───── Document text ─────
The report, Hospitalisation due to falls in older people, Australia 2003-04, showed that in 2003-04 Australians aged 65 years and older sustained an estimated 60,497 falls that resulted in injuries serious enough to require hospitalisation.
Clare Bradley of the AIHW's National Injury Surveillance Unit said 'Fall injury incidents per 100,000 people was 2,300 for people aged 65 and older, but increased to 9,700 per 100,000 for those over 90 years of age, and women had a much higher rate overall than men (2,800 per 100,000 for females compared to 1,600 per 100,000 for males).'
Seven out of ten of those falls resulting in serious injury occurred in the home or in an aged care facility.
'Serious fall injuries from slipping, tripping or stumbling made up 34% of fall injury incidents, and serious falls frequently involved a fracture' Ms Bradley said.
The most frequent type of injury sustained was an injury to the hip and thigh (34% of fall injuries).
The mean length of stay in hospital for fall injury incidents was about eight days for both males and females.
'As well as sustaining a higher rate of falls, when elderly people fall, those falls tend to have more severe consequences, resulting in longer stays in hospital' Ms Bradley said.
In addition to the cases in which a fall injury was recorded as the Principal Diagnosis, there were also numerous instances in which a fall injury was recorded as an Additional Diagnosis. Another 41,000 fall-related hospital discharges in this category were identified for people aged 65 years and older in 2003-04. These separations mainly represent additional episodes of care due to injuries sustained from falls rather than new falls cases.
Fall-related hospitalisations accounted for fewer than 5% of all hospital discharges for this age-group in 2003-04, but for almost 11% of all hospital bed-days, reflecting the long hospital stays often required for fall injuries.
The direct cost of fall-related acute episodes of hospitalised care was estimated to be $566 million for people aged 65 and older in 2003-04.
───── Extracted data ─────
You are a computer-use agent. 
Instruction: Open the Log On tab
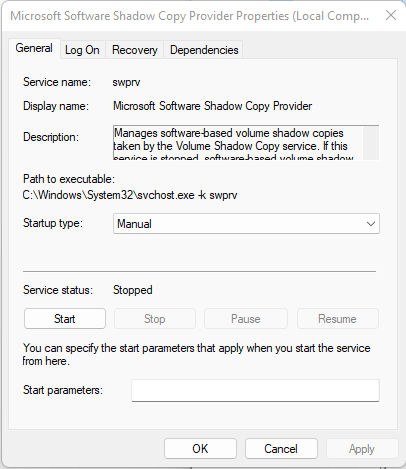click(82, 50)
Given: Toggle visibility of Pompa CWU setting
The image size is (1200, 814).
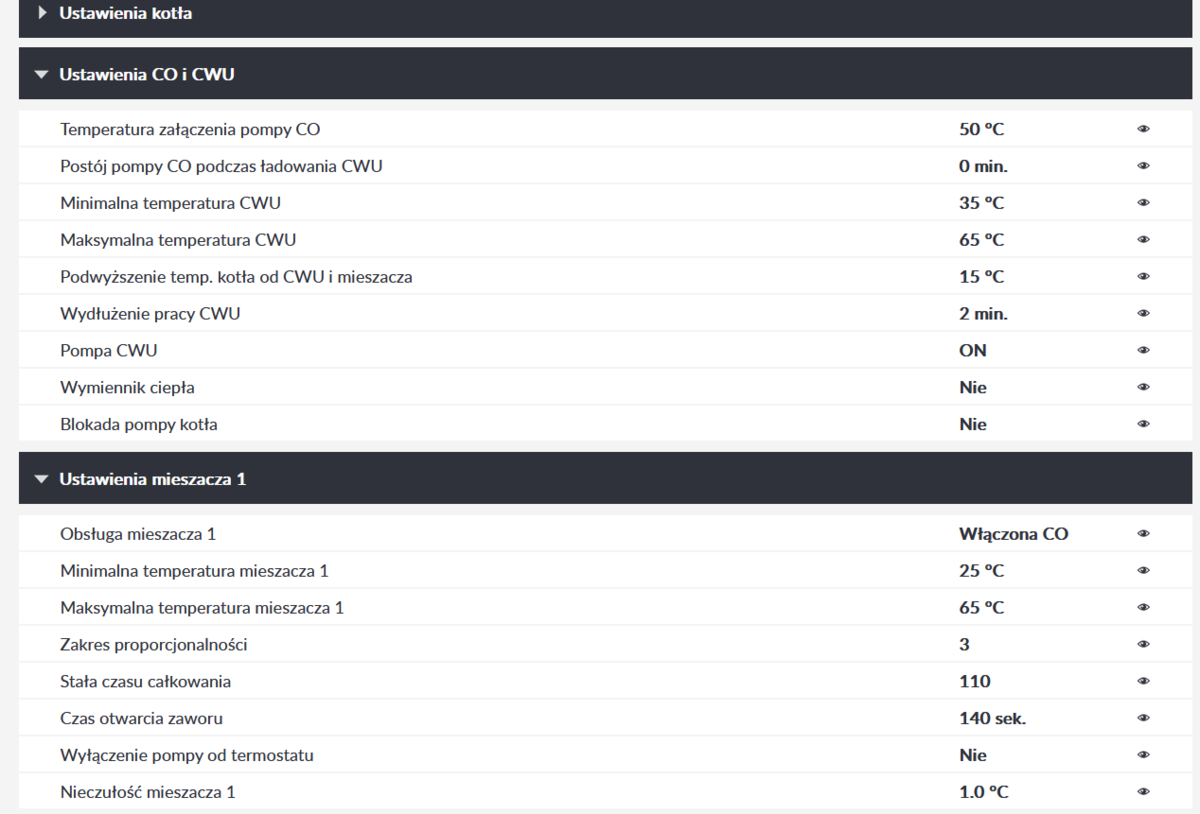Looking at the screenshot, I should tap(1143, 351).
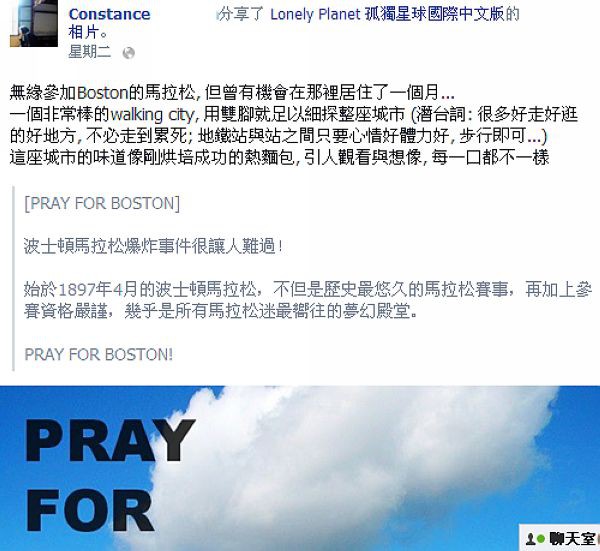
Task: Visit Lonely Planet 孤獨星球國際中文版 page
Action: [x=387, y=15]
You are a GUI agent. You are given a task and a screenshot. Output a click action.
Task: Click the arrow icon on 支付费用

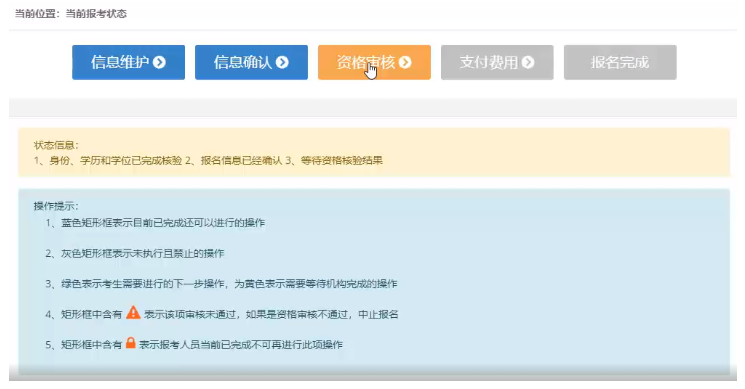pyautogui.click(x=528, y=62)
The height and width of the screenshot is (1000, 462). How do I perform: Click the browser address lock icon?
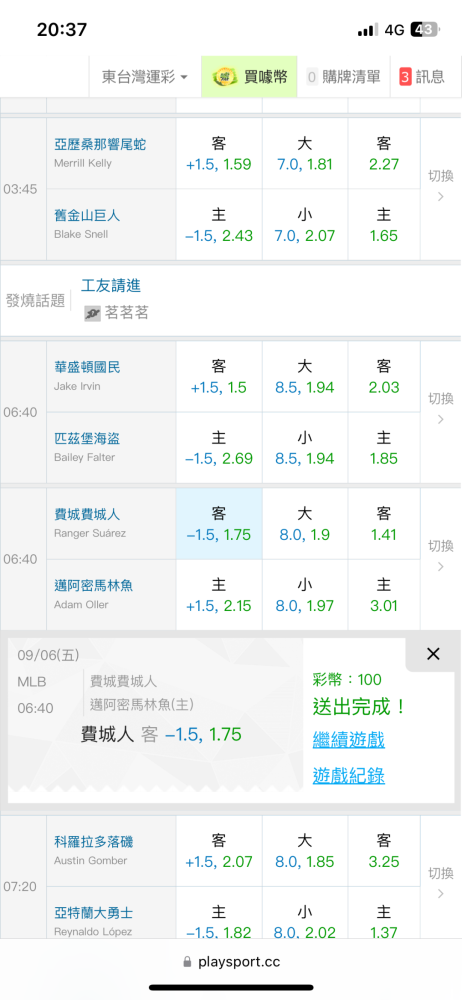point(187,962)
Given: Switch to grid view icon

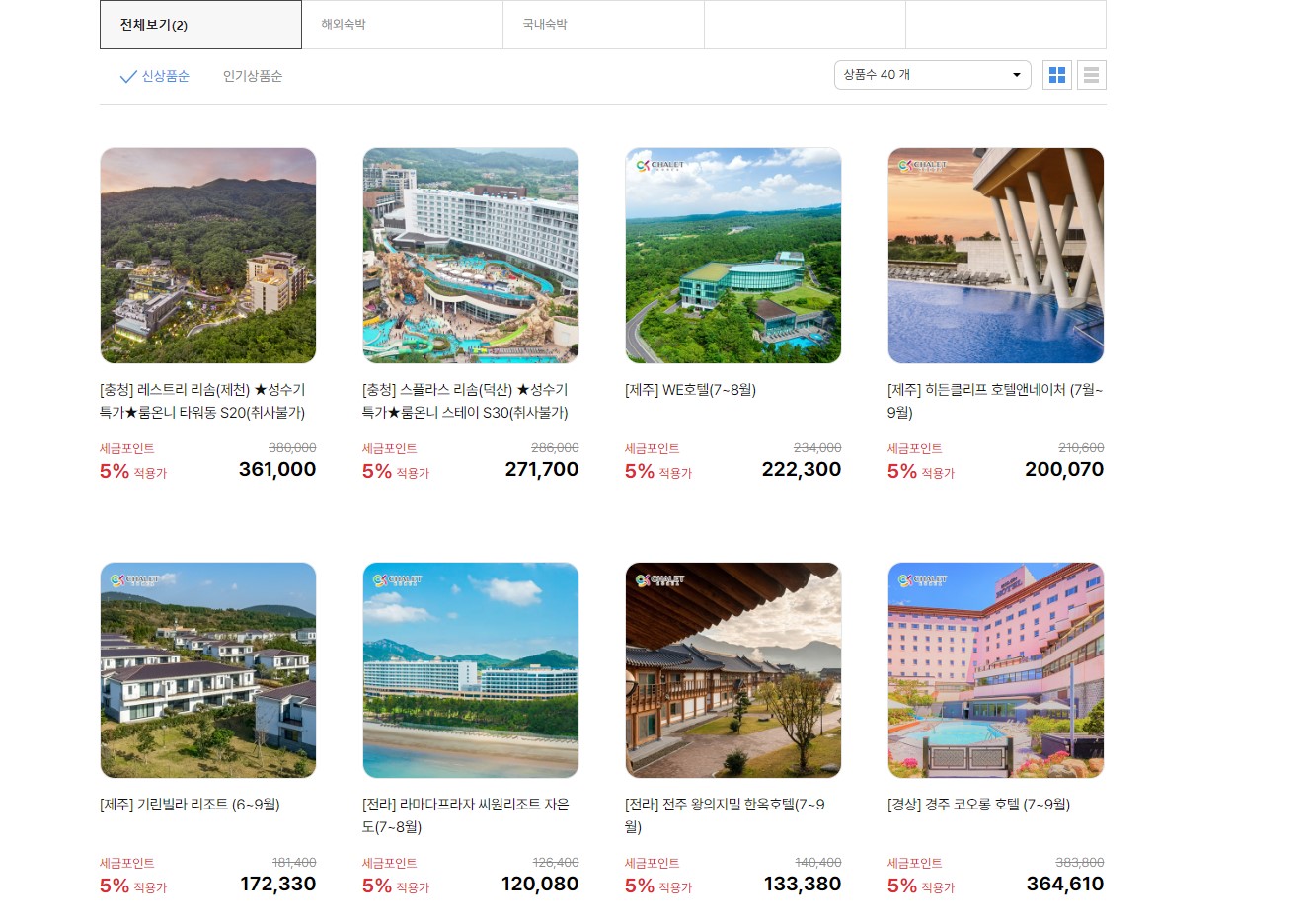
─────
→ Prompt: Quote everything in the falls report from "Clare Bradley of" down to "fracture' Ms Bradley said.". Answer from the text on older people's falls and nothing else.

→ Output for this task:
Clare Bradley of the AIHW's National Injury Surveillance Unit said 'Fall injury incidents per 100,000 people was 2,300 for people aged 65 and older, but increased to 9,700 per 100,000 for those over 90 years of age, and women had a much higher rate overall than men (2,800 per 100,000 for females compared to 1,600 per 100,000 for males).'
Seven out of ten of those falls resulting in serious injury occurred in the home or in an aged care facility.
'Serious fall injuries from slipping, tripping or stumbling made up 34% of fall injury incidents, and serious falls frequently involved a fracture' Ms Bradley said.